### HOW TO COMPLETE THIS TASK:
Nothing in the data below may be left out; return all of it exactly.

### AVAILABLE DATA:

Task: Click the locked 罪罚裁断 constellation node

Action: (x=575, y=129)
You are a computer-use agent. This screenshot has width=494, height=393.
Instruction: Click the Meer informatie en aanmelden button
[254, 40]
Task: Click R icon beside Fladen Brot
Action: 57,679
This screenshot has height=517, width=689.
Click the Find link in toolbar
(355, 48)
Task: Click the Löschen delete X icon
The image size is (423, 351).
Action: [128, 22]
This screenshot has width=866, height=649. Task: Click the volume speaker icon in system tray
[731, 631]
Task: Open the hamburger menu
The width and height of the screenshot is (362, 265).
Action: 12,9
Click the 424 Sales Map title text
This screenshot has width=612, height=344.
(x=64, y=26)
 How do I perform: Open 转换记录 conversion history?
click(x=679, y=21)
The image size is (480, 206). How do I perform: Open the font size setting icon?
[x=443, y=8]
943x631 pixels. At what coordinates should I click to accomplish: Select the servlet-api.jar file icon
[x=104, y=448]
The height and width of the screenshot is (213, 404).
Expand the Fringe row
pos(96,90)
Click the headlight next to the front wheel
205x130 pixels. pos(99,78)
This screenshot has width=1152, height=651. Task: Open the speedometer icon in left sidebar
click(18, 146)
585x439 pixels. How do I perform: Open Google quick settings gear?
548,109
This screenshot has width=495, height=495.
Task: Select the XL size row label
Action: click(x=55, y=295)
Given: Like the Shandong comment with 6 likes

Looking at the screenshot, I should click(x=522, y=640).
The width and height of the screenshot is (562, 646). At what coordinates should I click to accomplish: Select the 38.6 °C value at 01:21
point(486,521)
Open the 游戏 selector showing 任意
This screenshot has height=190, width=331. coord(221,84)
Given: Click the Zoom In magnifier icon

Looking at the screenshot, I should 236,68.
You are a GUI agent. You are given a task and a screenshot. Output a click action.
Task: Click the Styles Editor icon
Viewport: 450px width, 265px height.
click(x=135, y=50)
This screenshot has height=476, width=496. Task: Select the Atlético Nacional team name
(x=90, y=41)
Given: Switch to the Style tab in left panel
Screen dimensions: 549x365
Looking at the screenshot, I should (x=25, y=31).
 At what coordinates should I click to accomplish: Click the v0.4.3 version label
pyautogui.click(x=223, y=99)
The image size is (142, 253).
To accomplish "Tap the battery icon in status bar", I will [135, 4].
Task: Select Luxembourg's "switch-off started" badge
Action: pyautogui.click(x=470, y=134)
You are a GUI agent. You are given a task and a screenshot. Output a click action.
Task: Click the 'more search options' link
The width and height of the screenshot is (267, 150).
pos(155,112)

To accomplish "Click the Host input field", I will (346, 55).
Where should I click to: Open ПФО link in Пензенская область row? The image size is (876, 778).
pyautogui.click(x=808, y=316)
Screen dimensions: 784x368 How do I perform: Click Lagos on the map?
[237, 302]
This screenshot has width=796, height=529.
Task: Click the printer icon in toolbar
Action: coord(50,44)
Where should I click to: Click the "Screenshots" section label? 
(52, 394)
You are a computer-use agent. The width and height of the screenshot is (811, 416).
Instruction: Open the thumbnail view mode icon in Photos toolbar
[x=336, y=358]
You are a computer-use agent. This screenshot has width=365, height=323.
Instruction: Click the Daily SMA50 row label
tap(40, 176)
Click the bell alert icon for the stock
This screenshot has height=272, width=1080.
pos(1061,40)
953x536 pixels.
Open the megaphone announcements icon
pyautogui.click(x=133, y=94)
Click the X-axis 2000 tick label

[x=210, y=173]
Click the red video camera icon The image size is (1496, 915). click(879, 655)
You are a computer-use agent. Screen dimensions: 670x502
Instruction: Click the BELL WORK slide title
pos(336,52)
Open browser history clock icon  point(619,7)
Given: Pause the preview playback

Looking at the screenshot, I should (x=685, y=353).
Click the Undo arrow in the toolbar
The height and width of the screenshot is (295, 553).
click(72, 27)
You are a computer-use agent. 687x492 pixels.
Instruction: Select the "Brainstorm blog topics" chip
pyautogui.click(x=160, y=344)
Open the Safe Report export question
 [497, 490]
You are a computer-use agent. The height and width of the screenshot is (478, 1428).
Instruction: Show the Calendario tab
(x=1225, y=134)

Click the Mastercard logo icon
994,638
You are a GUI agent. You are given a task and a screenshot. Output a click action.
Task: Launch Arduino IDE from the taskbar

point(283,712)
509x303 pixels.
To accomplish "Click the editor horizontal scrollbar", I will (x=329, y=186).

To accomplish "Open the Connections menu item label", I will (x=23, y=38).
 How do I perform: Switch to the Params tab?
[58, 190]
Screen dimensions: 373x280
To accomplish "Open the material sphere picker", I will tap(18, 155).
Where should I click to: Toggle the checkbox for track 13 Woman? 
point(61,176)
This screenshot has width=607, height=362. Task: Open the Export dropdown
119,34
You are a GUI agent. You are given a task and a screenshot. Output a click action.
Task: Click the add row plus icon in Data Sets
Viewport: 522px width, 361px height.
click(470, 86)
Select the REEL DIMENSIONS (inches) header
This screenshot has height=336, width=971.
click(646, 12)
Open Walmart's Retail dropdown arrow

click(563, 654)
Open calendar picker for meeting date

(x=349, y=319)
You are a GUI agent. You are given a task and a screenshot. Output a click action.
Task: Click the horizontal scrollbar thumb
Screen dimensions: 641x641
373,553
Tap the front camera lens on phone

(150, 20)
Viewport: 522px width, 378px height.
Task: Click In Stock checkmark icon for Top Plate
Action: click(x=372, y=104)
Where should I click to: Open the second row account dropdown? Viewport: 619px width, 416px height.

### RESULT OF THE TASK:
Task: Click the locked 罪罚裁断 constellation node

Action: (x=575, y=129)
You are a computer-use agent. This screenshot has width=494, height=393.
Instruction: Click the Meer informatie en aanmelden button
[254, 40]
Task: Click R icon beside Fladen Brot
Action: 57,679
This screenshot has height=517, width=689.
Click the Find link in toolbar
(355, 48)
Task: Click the Löschen delete X icon
The image size is (423, 351).
Action: [128, 22]
This screenshot has width=866, height=649. Task: Click the volume speaker icon in system tray
[731, 631]
Task: Open the hamburger menu
The width and height of the screenshot is (362, 265).
Action: 12,9
Click the 424 Sales Map title text
This screenshot has width=612, height=344.
(x=64, y=26)
 How do I perform: Open 转换记录 conversion history?
click(x=679, y=21)
The image size is (480, 206). How do I perform: Open the font size setting icon?
[x=443, y=8]
943x631 pixels. At what coordinates should I click to accomplish: Select the servlet-api.jar file icon
[x=104, y=448]
The height and width of the screenshot is (213, 404).
Expand the Fringe row
pos(96,90)
Click the headlight next to the front wheel
205x130 pixels. pos(99,78)
This screenshot has width=1152, height=651. Task: Open the speedometer icon in left sidebar
click(18, 146)
585x439 pixels. How do I perform: Open Google quick settings gear?
548,109
This screenshot has width=495, height=495.
Task: Select the XL size row label
Action: click(x=55, y=295)
Given: Like the Shandong comment with 6 likes

Looking at the screenshot, I should click(x=522, y=640).
The width and height of the screenshot is (562, 646). At what coordinates should I click to accomplish: Select the 38.6 °C value at 01:21
point(486,521)
Open the 游戏 selector showing 任意
This screenshot has height=190, width=331. coord(221,84)
Given: Click the Zoom In magnifier icon

Looking at the screenshot, I should 236,68.
You are a GUI agent. You are given a task and a screenshot. Output a click action.
Task: Click the Styles Editor icon
Viewport: 450px width, 265px height.
click(x=135, y=50)
This screenshot has height=476, width=496. Task: Select the Atlético Nacional team name
(x=90, y=41)
Given: Switch to the Style tab in left panel
Screen dimensions: 549x365
Looking at the screenshot, I should (x=25, y=31).
 At what coordinates should I click to accomplish: Click the v0.4.3 version label
pyautogui.click(x=223, y=99)
The image size is (142, 253).
To accomplish "Tap the battery icon in status bar", I will [135, 4].
Task: Select Luxembourg's "switch-off started" badge
Action: pyautogui.click(x=470, y=134)
You are a GUI agent. You are given a task and a screenshot. Output a click action.
Task: Click the 'more search options' link
The width and height of the screenshot is (267, 150).
pos(155,112)

To accomplish "Click the Host input field", I will (346, 55).
Where should I click to: Open ПФО link in Пензенская область row? The image size is (876, 778).
pyautogui.click(x=808, y=316)
Screen dimensions: 784x368 How do I perform: Click Lagos on the map?
[237, 302]
This screenshot has width=796, height=529.
Task: Click the printer icon in toolbar
Action: coord(50,44)
Where should I click to: Click the "Screenshots" section label? 
(52, 394)
You are a computer-use agent. The width and height of the screenshot is (811, 416).
Instruction: Open the thumbnail view mode icon in Photos toolbar
[x=336, y=358]
You are a computer-use agent. This screenshot has width=365, height=323.
Instruction: Click the Daily SMA50 row label
tap(40, 176)
Click the bell alert icon for the stock
This screenshot has height=272, width=1080.
pos(1061,40)
953x536 pixels.
Open the megaphone announcements icon
pyautogui.click(x=133, y=94)
Click the X-axis 2000 tick label

[x=210, y=173]
Click the red video camera icon The image size is (1496, 915). click(879, 655)
You are a computer-use agent. Screen dimensions: 670x502
Instruction: Click the BELL WORK slide title
pos(336,52)
Open browser history clock icon  point(619,7)
Given: Pause the preview playback

Looking at the screenshot, I should (x=685, y=353).
Click the Undo arrow in the toolbar
The height and width of the screenshot is (295, 553).
click(72, 27)
You are a computer-use agent. 687x492 pixels.
Instruction: Select the "Brainstorm blog topics" chip
pyautogui.click(x=160, y=344)
Open the Safe Report export question
 [497, 490]
You are a computer-use agent. The height and width of the screenshot is (478, 1428).
Instruction: Show the Calendario tab
(x=1225, y=134)

Click the Mastercard logo icon
994,638
You are a GUI agent. You are given a task and a screenshot. Output a click action.
Task: Launch Arduino IDE from the taskbar

point(283,712)
509x303 pixels.
To accomplish "Click the editor horizontal scrollbar", I will (x=329, y=186).

To accomplish "Open the Connections menu item label", I will (x=23, y=38).
 How do I perform: Switch to the Params tab?
[58, 190]
Screen dimensions: 373x280
To accomplish "Open the material sphere picker", I will tap(18, 155).
Where should I click to: Toggle the checkbox for track 13 Woman? 
point(61,176)
This screenshot has width=607, height=362. Task: Open the Export dropdown
119,34
You are a GUI agent. You are given a task and a screenshot. Output a click action.
Task: Click the add row plus icon in Data Sets
Viewport: 522px width, 361px height.
click(470, 86)
Select the REEL DIMENSIONS (inches) header
This screenshot has height=336, width=971.
click(646, 12)
Open Walmart's Retail dropdown arrow

click(563, 654)
Open calendar picker for meeting date

(x=349, y=319)
You are a GUI agent. You are given a task and a screenshot. Output a click action.
Task: Click the horizontal scrollbar thumb
Screen dimensions: 641x641
373,553
Tap the front camera lens on phone

(150, 20)
Viewport: 522px width, 378px height.
Task: Click In Stock checkmark icon for Top Plate
Action: click(x=372, y=104)
Where should I click to: Open the second row account dropdown? Viewport: 619px width, 416px height.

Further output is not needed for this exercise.